Neben all der Bestürzung und Fassungslosigkeit, die das Familiendrama in der Öffentlichkeit ausgelöst hat, mehren sich nun auch kritische Stimmen. Hätte das Unglück verhindert werden können? Inwieweit tragen die Eltern Schuld an dem schrecklichen Unfall? Haben Kinder auf Klettersteigen überhaupt etwas verloren?

"Diesen Fall aus der Ferne zu beurteilen, steht aber niemandem zu", mahnt Michael Larcher. Aus gegebenen Anlass möchte der Leiter der Bergsportabteilung im Österreichischen Alpenverein (ÖAV) Familien mit Kindern aber dennoch einige Empfehlungen mit auf den Weg geben.

Schon ein kleiner Fehler kann Lebensgefahr bedeuten

"Der Alpenverein rät sicher nicht davon ab, mit Kindern die Herausforderung auf Klettersteigen zu suchen. Es muss aber klar sein, dass das Klettersteiggehen immer auch mit einem Absturzrisiko verbunden ist: Bereits bei einem kleinen Fehler oder mangelhafter Ausrüstung besteht Lebensgefahr! Am Klettersteig und auch auf versicherten Wegen müssen Erwachsene ihre Schützlinge intensiv betreuen und gegebenenfalls zusätzlich sichern.
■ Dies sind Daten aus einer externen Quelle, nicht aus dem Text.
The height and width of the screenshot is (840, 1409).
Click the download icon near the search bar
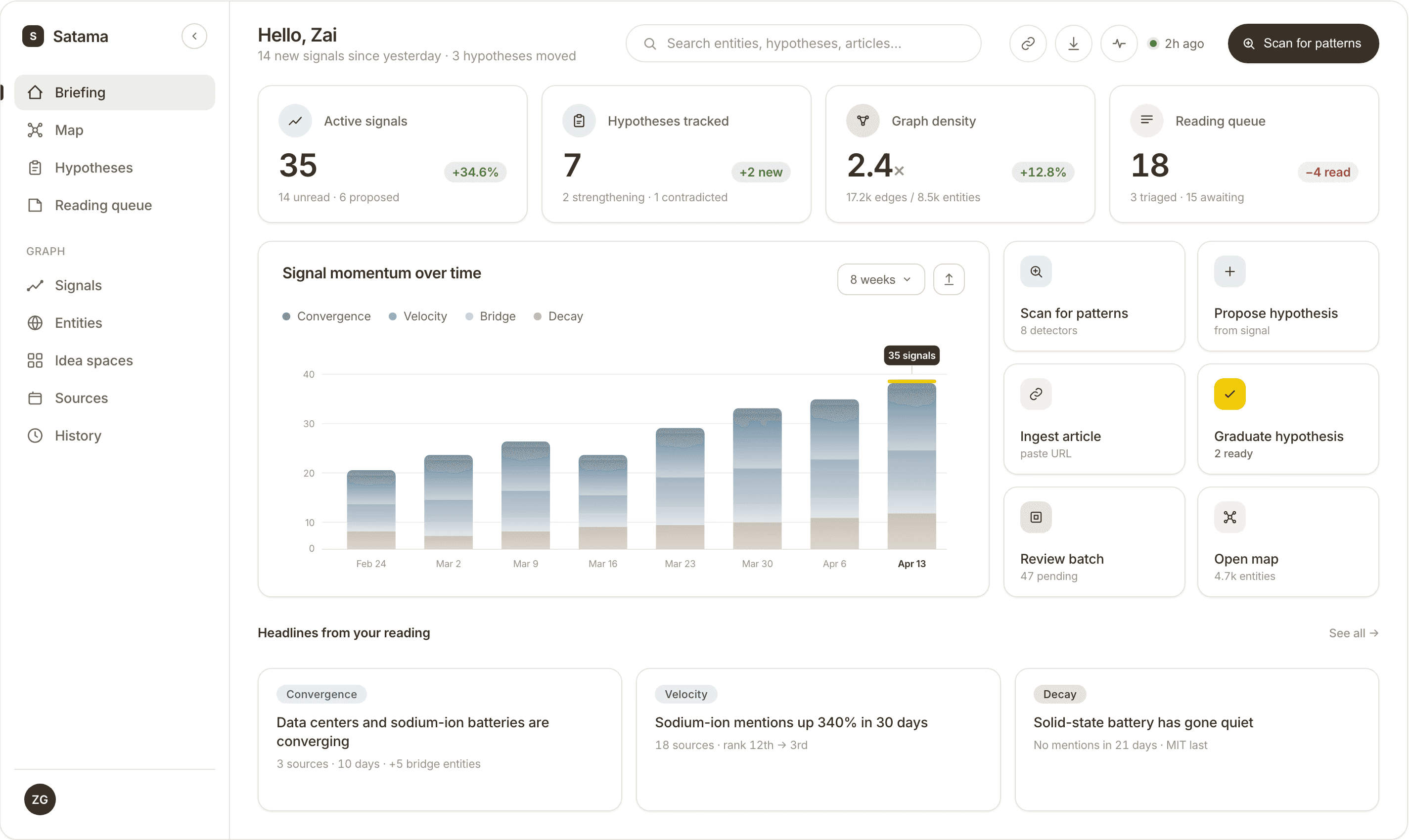(x=1073, y=43)
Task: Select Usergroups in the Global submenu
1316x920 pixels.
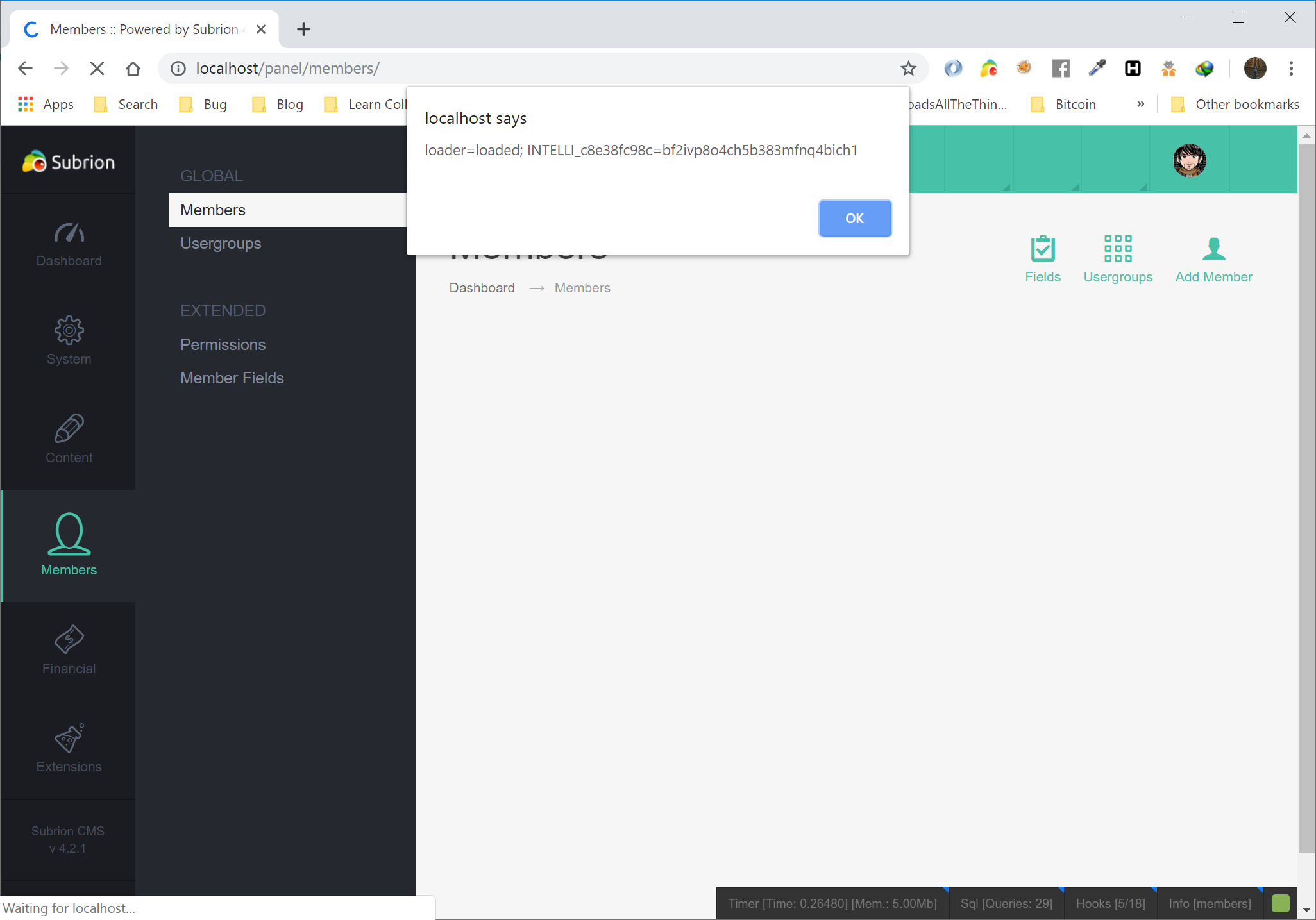Action: pyautogui.click(x=221, y=244)
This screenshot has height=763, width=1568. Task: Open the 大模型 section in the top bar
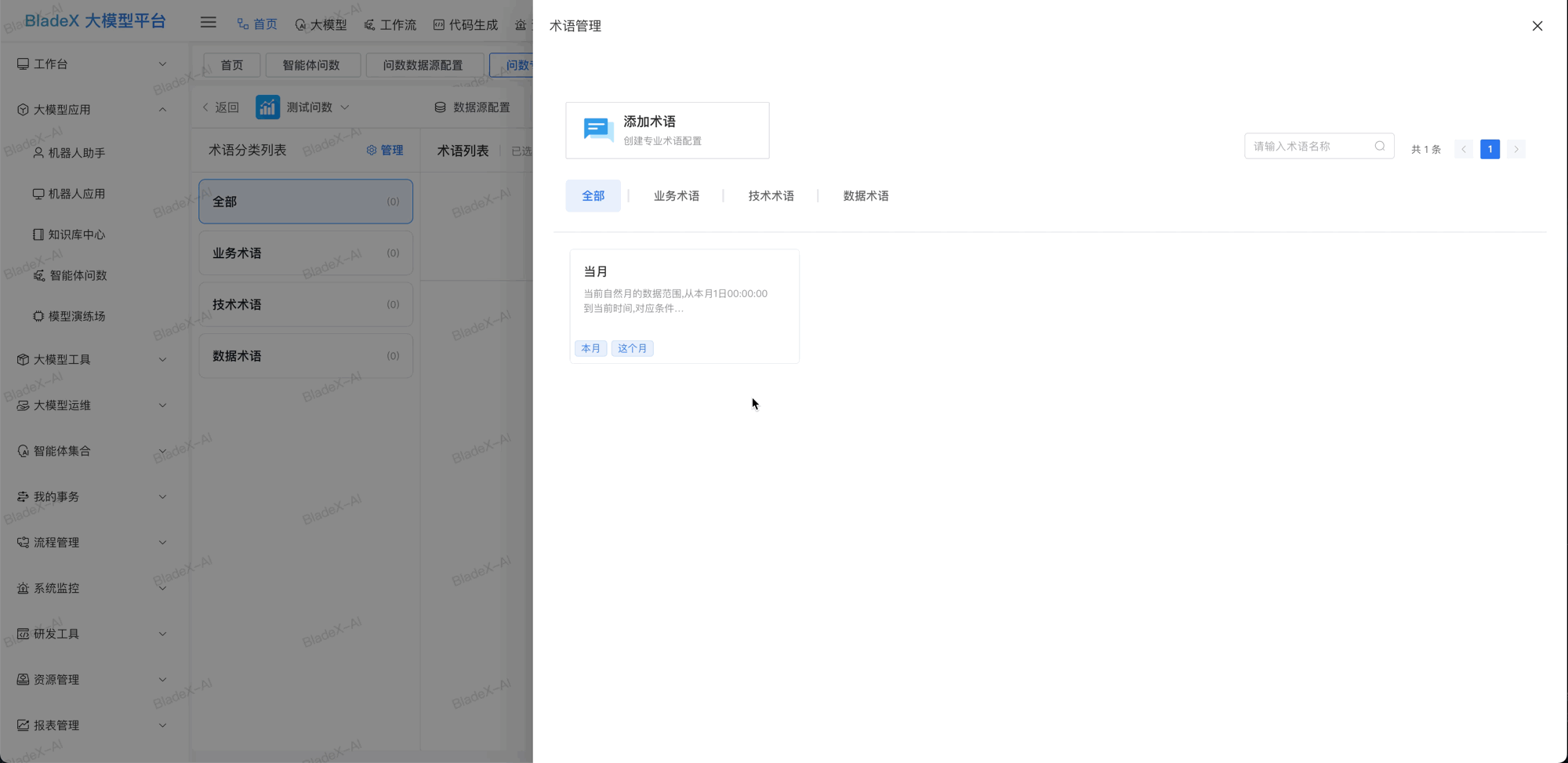pos(321,24)
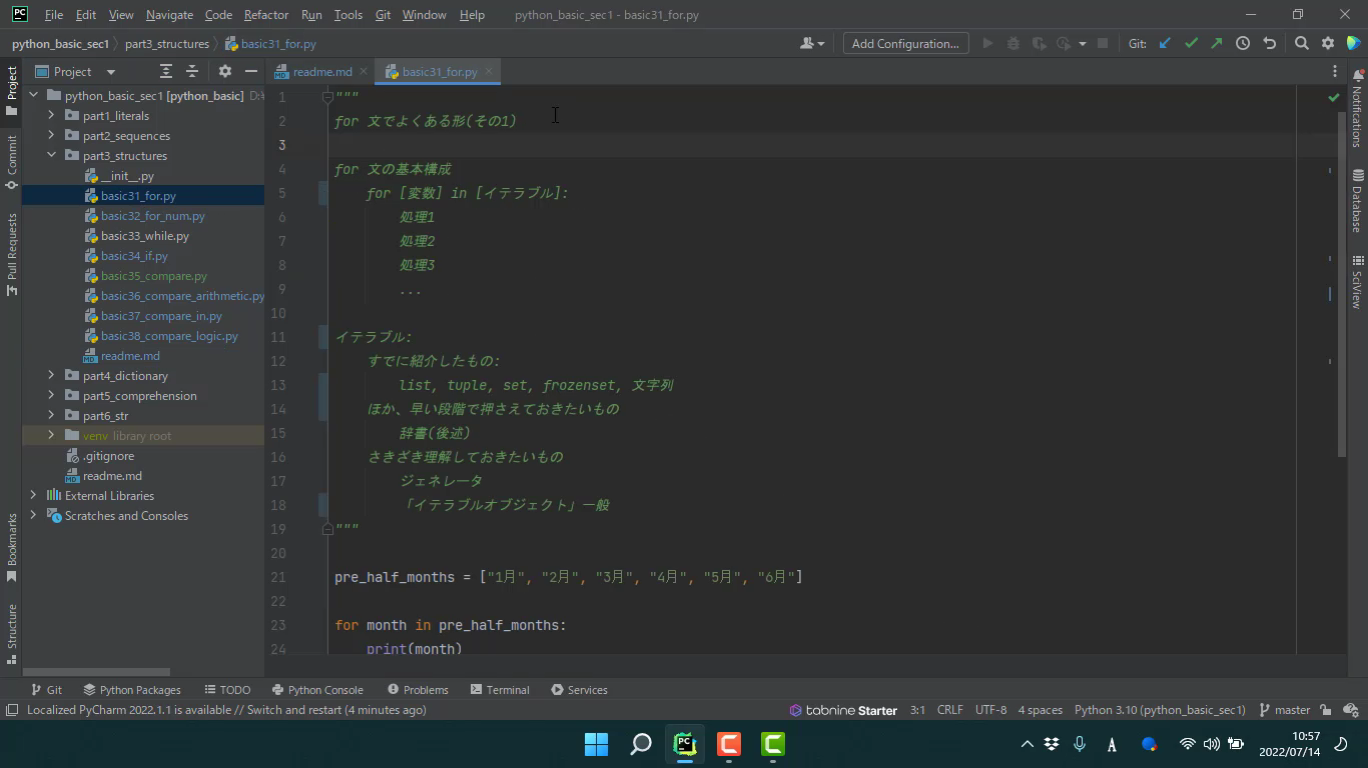Click the Add Configuration button

(x=905, y=43)
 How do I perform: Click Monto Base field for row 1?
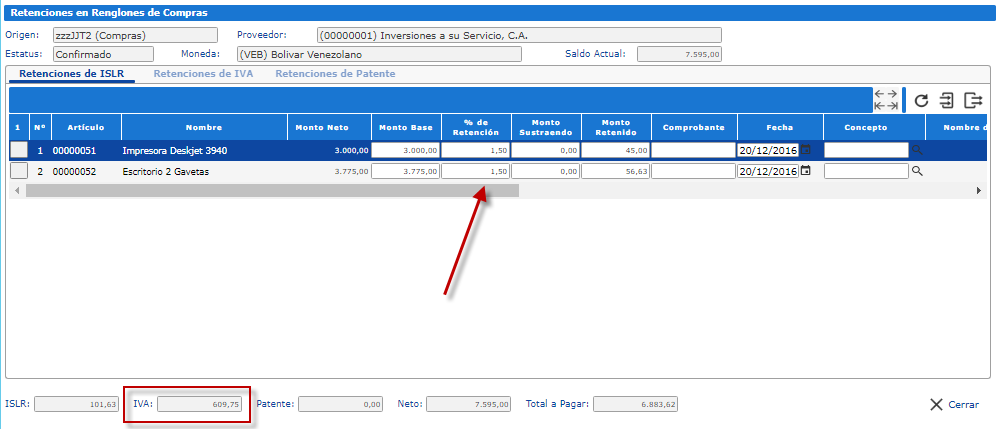point(405,150)
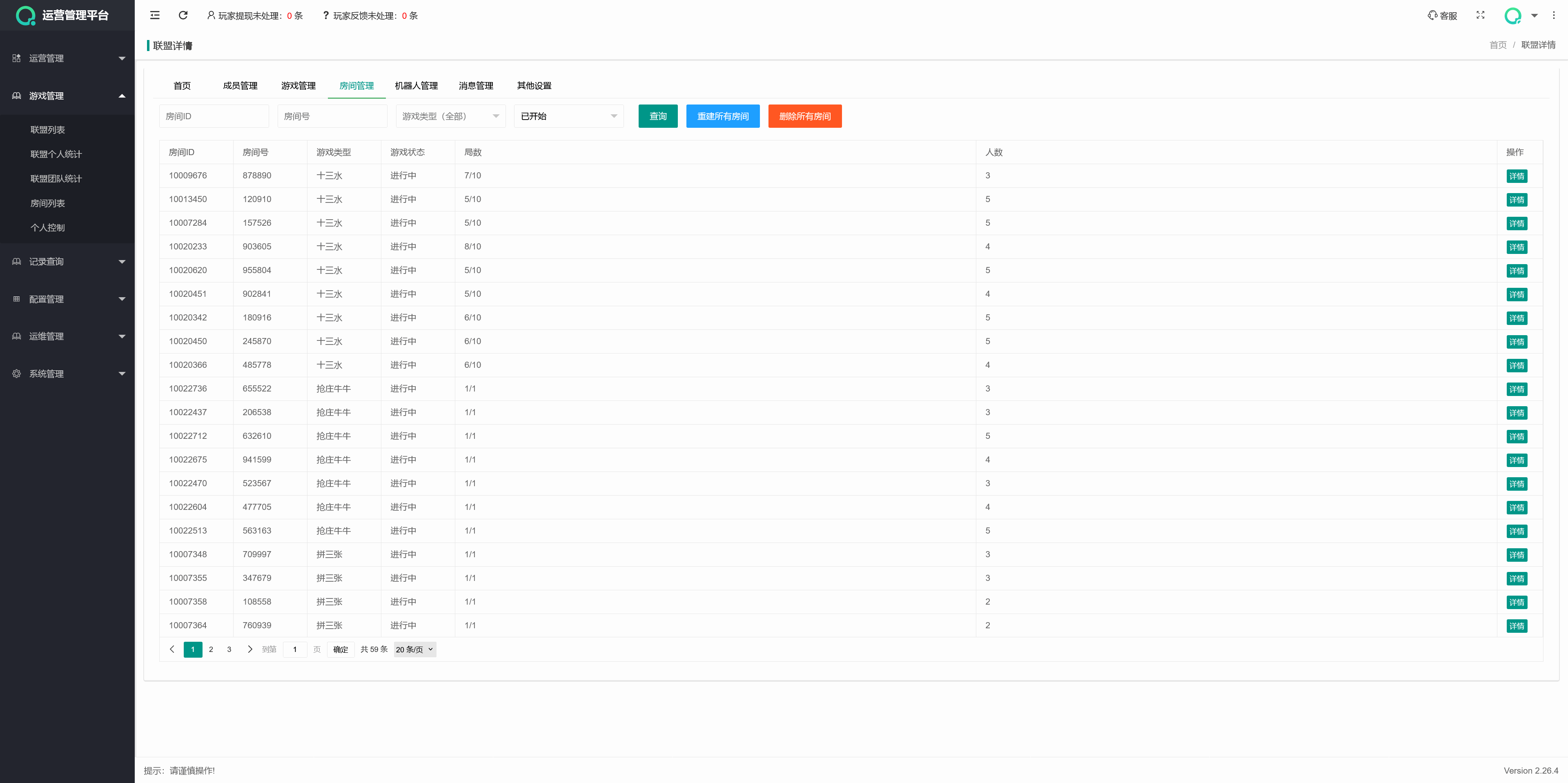
Task: Go to the next page arrow in pagination
Action: pyautogui.click(x=249, y=649)
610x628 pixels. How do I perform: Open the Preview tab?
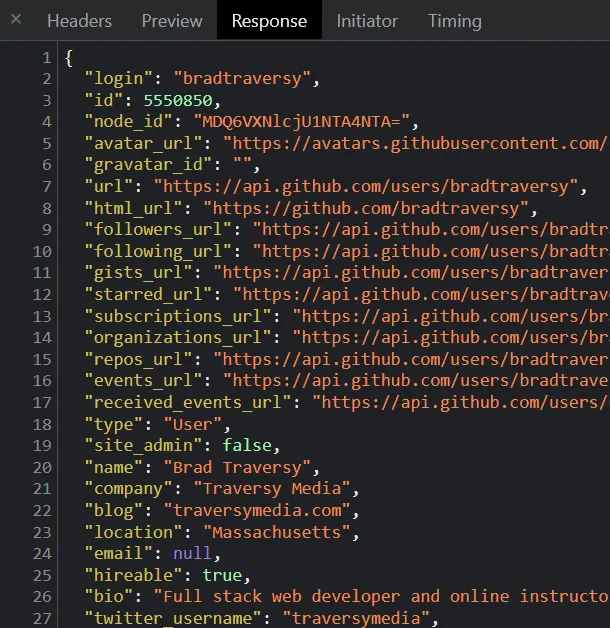172,21
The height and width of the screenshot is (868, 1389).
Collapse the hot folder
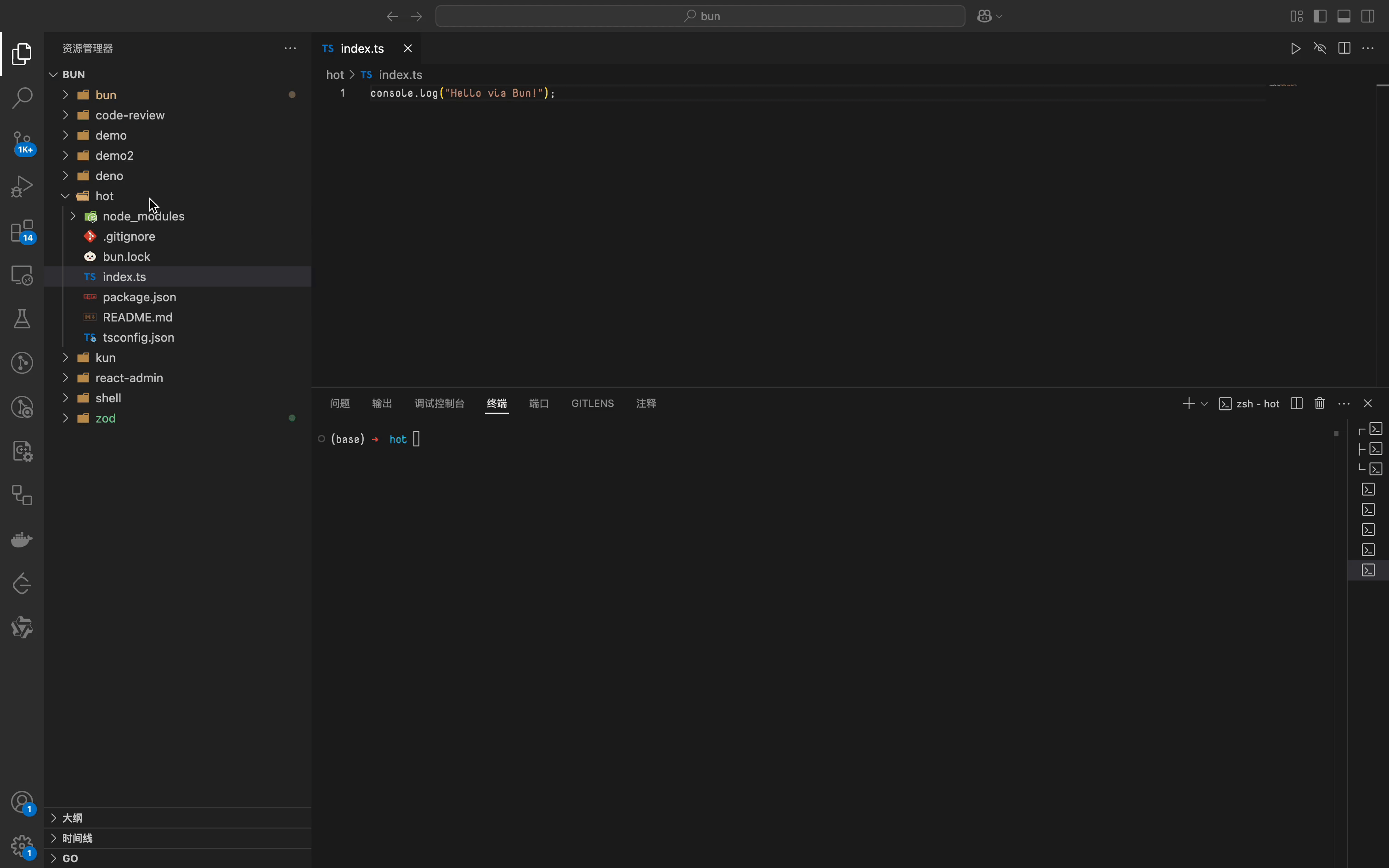(65, 197)
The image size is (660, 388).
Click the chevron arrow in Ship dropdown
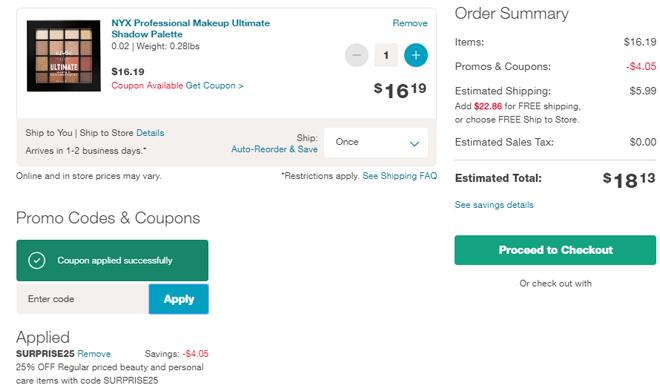click(414, 144)
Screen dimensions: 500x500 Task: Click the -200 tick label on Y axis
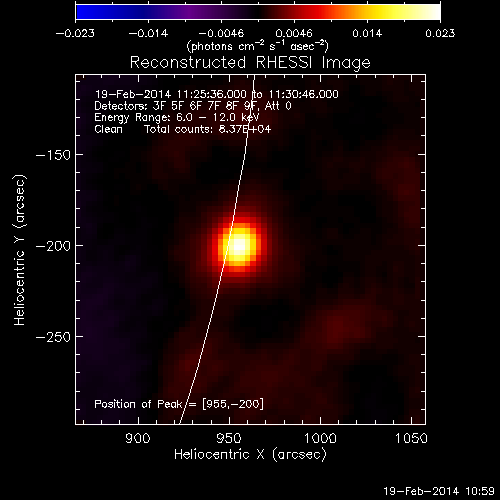(x=53, y=246)
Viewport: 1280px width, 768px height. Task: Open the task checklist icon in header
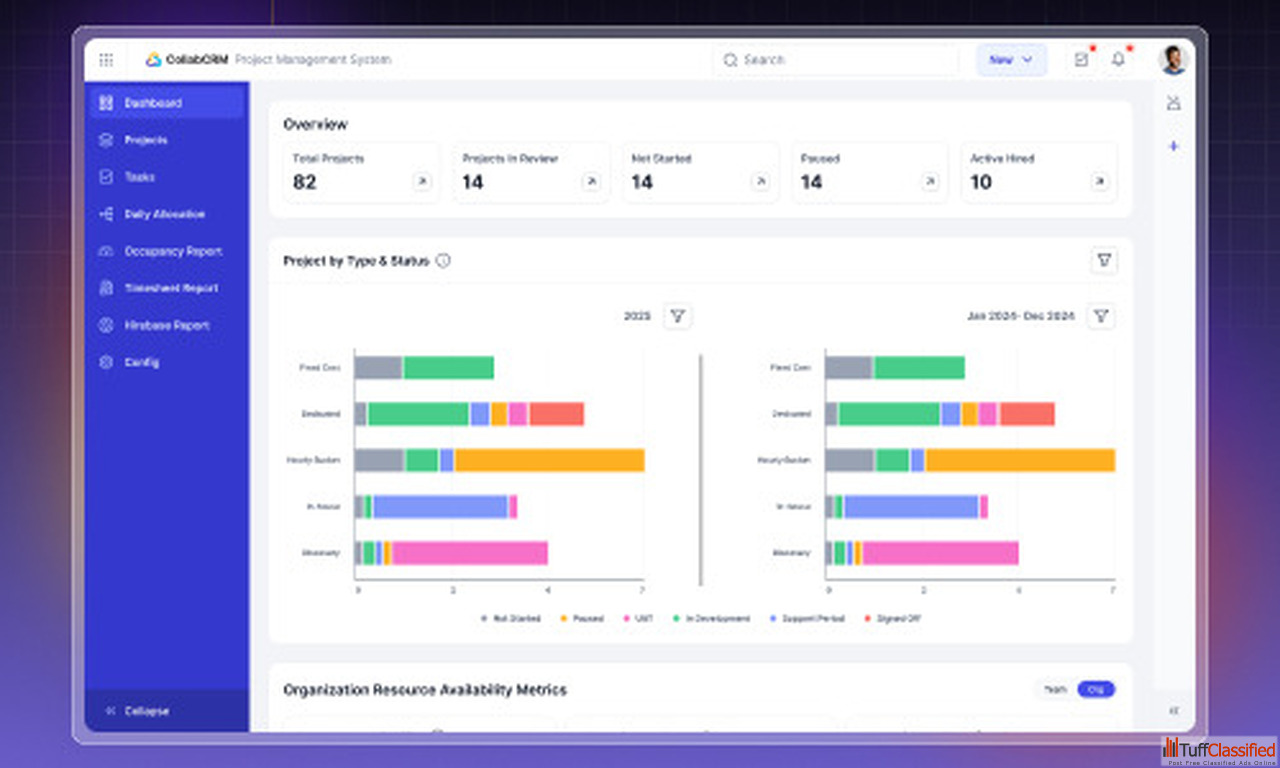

Eine Eins-zu-Eins-Betreuung ist notwendig, um auf das Kind eingehen zu können und es entsprechend anzuweisen, schwierigere Passagen konzentriert und achtsam zu überwinden", so Larcher.

Kinder bei Tourenplanung mit einbeziehen

Schon bei der Tourenplanung sollten Eltern überlegen, ob der geplante Klettersteig für das Kind tatsächlich geeignet ist. Sowohl Klettersteigtyp und Schwierigkeit, als auch Länge und Rahmenbedingungen sollten in Betracht gezogen werden. "Wir Erwachsenen sind gefordert, die eigenen Gipfelziele hintanzustellen und unser Programm wirklich an die Jüngsten anzupassen. Für sie ist noch viel mehr der Weg das Ziel, nicht das Gipfelkreuz am Ende der Wanderung."

Ausgesetzte Stellen können zusätzlich gesichert werden

"Jedes Kind ist anders und Eltern können wohl am besten einschätzen, was ihrem Sprössling zuzumuten ist, und was nicht. So kann ein Sechsjähriger schon trittsicher unterwegs sein, während ein Zehnjähriger noch unsicher ist und leicht stolpert. In beiden Fällen sollten ausgesetzte Stellen an Wanderwegen oder Klettersteigen mit Vorsicht genossen werden."

Und Larcher weiter: "Wer mit Kindern unterwegs ist und auf Nummer sicher gehen will, sollte einen kindergerechten Klettergurt und ein Seilstück im Rucksack haben, um das Kind an absturzgefährdeten Stellen zu sichern - auch dann, wenn noch kein Klettersteigset vonnöten ist. Beim durchgehend mit Drahtseil versicherten Klettersteig ist die Selbstsicherung mit Klettersteigset ohnedies Standard. Sich das notwendige Wissen und Können in der Sicherungstechnik anzueignen - am besten in einem Alpenvereinskurs - ist natürlich unumgänglich."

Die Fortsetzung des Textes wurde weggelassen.